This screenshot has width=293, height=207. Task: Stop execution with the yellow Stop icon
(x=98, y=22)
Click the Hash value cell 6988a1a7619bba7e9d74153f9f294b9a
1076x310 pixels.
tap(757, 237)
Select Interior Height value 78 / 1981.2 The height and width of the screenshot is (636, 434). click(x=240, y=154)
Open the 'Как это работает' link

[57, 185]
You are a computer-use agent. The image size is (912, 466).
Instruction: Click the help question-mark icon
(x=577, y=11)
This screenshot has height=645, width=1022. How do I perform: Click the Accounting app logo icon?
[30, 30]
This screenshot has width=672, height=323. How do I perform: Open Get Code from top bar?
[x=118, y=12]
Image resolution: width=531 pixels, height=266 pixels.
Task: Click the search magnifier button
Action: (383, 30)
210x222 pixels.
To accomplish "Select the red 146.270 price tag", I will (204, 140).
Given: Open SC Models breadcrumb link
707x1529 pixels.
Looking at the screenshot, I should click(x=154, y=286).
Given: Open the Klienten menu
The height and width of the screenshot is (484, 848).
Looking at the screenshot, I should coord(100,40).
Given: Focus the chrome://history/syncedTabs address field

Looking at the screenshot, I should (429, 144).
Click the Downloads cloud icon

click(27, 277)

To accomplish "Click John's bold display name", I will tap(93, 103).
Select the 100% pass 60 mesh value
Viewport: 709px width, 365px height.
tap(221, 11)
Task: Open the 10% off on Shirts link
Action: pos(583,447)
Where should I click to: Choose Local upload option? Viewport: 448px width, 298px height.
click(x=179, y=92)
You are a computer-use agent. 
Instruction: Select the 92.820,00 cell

=====

Exercise. Restate the whole listing word for word so that no line differs from the original.

Answer section.
This screenshot has width=293, height=207. Task: Stop execution with the yellow Stop icon
(x=98, y=22)
Click the Hash value cell 6988a1a7619bba7e9d74153f9f294b9a
1076x310 pixels.
tap(757, 237)
Select Interior Height value 78 / 1981.2 The height and width of the screenshot is (636, 434). click(x=240, y=154)
Open the 'Как это работает' link

[57, 185]
You are a computer-use agent. The image size is (912, 466).
Instruction: Click the help question-mark icon
(x=577, y=11)
This screenshot has height=645, width=1022. How do I perform: Click the Accounting app logo icon?
[30, 30]
This screenshot has width=672, height=323. How do I perform: Open Get Code from top bar?
[x=118, y=12]
Image resolution: width=531 pixels, height=266 pixels.
Task: Click the search magnifier button
Action: (383, 30)
210x222 pixels.
To accomplish "Select the red 146.270 price tag", I will (204, 140).
Given: Open SC Models breadcrumb link
707x1529 pixels.
Looking at the screenshot, I should click(x=154, y=286).
Given: Open the Klienten menu
The height and width of the screenshot is (484, 848).
Looking at the screenshot, I should coord(100,40).
Given: Focus the chrome://history/syncedTabs address field

Looking at the screenshot, I should (429, 144).
Click the Downloads cloud icon

click(27, 277)

To accomplish "Click John's bold display name", I will tap(93, 103).
Select the 100% pass 60 mesh value
Viewport: 709px width, 365px height.
tap(221, 11)
Task: Open the 10% off on Shirts link
Action: pos(583,447)
Where should I click to: Choose Local upload option? Viewport: 448px width, 298px height.
click(x=179, y=92)
You are a computer-use agent. 
Instruction: Select the 92.820,00 cell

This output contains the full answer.